**OPDRACHT:** Bewerk de onderstaande lijst: vervang "Subscribe Now" door "Sign Up Today" en geef alle regels verder ongewijzigd terug.

**RUWE GEGEVENS:**
=======
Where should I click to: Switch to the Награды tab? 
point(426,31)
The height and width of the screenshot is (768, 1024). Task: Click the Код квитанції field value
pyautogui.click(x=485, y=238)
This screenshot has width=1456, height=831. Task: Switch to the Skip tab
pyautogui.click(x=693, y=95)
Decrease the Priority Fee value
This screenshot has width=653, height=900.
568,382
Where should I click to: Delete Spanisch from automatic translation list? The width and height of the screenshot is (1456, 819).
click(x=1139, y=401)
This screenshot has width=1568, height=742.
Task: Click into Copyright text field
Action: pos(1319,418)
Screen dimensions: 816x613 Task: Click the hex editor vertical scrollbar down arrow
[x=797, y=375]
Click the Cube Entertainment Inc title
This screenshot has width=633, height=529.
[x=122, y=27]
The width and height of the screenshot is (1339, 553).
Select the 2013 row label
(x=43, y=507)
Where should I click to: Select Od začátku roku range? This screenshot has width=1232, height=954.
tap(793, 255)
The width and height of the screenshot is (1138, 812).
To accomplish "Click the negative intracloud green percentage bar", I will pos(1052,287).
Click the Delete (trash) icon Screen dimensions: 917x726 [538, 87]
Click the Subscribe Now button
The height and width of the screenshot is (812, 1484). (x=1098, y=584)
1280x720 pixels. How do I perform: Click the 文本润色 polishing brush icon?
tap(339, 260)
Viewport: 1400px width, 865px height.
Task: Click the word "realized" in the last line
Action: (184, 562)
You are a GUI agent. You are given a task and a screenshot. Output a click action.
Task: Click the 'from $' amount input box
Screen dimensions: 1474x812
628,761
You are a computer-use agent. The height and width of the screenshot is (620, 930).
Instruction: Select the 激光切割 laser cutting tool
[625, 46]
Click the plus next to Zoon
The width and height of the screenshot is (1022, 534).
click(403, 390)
=======
**ANTWOORD:**
Where should I click to: Switch to the Награды tab? 
point(426,31)
The height and width of the screenshot is (768, 1024). Task: Click the Код квитанції field value
pyautogui.click(x=485, y=238)
This screenshot has width=1456, height=831. Task: Switch to the Skip tab
pyautogui.click(x=693, y=95)
Decrease the Priority Fee value
This screenshot has width=653, height=900.
568,382
Where should I click to: Delete Spanisch from automatic translation list? The width and height of the screenshot is (1456, 819).
click(x=1139, y=401)
This screenshot has width=1568, height=742.
Task: Click into Copyright text field
Action: pos(1319,418)
Screen dimensions: 816x613 Task: Click the hex editor vertical scrollbar down arrow
[x=797, y=375]
Click the Cube Entertainment Inc title
This screenshot has width=633, height=529.
[x=122, y=27]
The width and height of the screenshot is (1339, 553).
Select the 2013 row label
(x=43, y=507)
Where should I click to: Select Od začátku roku range? This screenshot has width=1232, height=954.
tap(793, 255)
The width and height of the screenshot is (1138, 812).
To accomplish "Click the negative intracloud green percentage bar", I will pos(1052,287).
Click the Delete (trash) icon Screen dimensions: 917x726 [538, 87]
Click the Sign Up Today button
The height and width of the screenshot is (812, 1484). (x=1098, y=584)
1280x720 pixels. How do I perform: Click the 文本润色 polishing brush icon?
tap(339, 260)
Viewport: 1400px width, 865px height.
Task: Click the word "realized" in the last line
Action: (184, 562)
You are a GUI agent. You are given a task and a screenshot. Output a click action.
Task: Click the 'from $' amount input box
Screen dimensions: 1474x812
628,761
You are a computer-use agent. The height and width of the screenshot is (620, 930).
Instruction: Select the 激光切割 laser cutting tool
[625, 46]
Click the plus next to Zoon
The width and height of the screenshot is (1022, 534).
click(403, 390)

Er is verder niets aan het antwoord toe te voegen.